Ruize Xia
Class of 2027Nanjing, Jiangsu
About
Projects
- "Text2Sign: A Single-GPU Diffusion Baseline for Text-to-Sign Language Video Generation" with mentor Khushi (Working project)
Project Portfolio
Text2Sign: A Single-GPU Diffusion Baseline for Text-to-Sign Language Video Generation
Started July 14, 2025

Abstract or project description
Sign language is a primary communication channel for millions of Deaf and hard-of-hearing people, yet generating signer video directly from text remains difficult because video diffusion models are expensive to train and evaluate.

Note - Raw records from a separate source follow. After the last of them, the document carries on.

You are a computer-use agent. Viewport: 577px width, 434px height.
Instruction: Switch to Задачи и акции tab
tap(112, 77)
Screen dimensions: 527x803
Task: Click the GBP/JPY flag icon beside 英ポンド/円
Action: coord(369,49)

This paper presents Text2Sign, a text-conditioned diffusion architecture for short sign-language video clips, designed to operate on a single NVIDIA L4 graphics processor rather than on a multi-node training infrastructure. The model combines a frozen vision--language text encoder with a three-dimensional encoder--decoder backbone and factorized spatial and temporal attention, thereby reducing the cost of full spatio-temporal attention while preserving motion coherence. Three design choices are examined: whether transformer-style blocks improve upon convolution-only baselines, whether a frozen pretrained text encoder yields lower loss than a task-specific encoder trained from scratch under the present short-budget comparison, and whether factorized attention is competitive with full video attention. On a signer-disjoint partition of short clips extracted from How2Sign, the best short-run ablation attains a validation loss of 0.0648, while a longer-run checkpoint reaches 0.00999. A compact evaluation slice of that checkpoint yields SSIM $0.2403\pm0.0238$, PSNR $15.11\pm0.42$\,dB, and temporal consistency $1.0000\pm0.0000$; under an 8-step DDIM setting with guidance scale 5.0, the model generates a 32-frame $64\times64$ clip in 12.60\,s (2.54 frames/s) with 3.12\,GB peak inference memory on a single NVIDIA L4. In a held-out conditional denoising audit on real validation clips, removing text raises late-timestep denoising loss from 0.9875 to 0.9891, whereas shuffled prompts remain nearly indistinguishable from the intended prompt. Thus, frozen text conditioning yields a lower short-budget validation loss than the custom encoder baseline, and the revised post-revision checkpoint is qualitatively stronger than the earlier baseline in direct side-by-side inspection; however, held-out audits still show only weak prompt-specific separation. The present system remains limited to low-resolution short clips and does not yet include expert linguistic evaluation; accordingly, the reported results should be interpreted as a single-GPU research baseline rather than a complete solution to sign-language production. The code is publicly available at https://github.com/xiaruize0911/text2sign.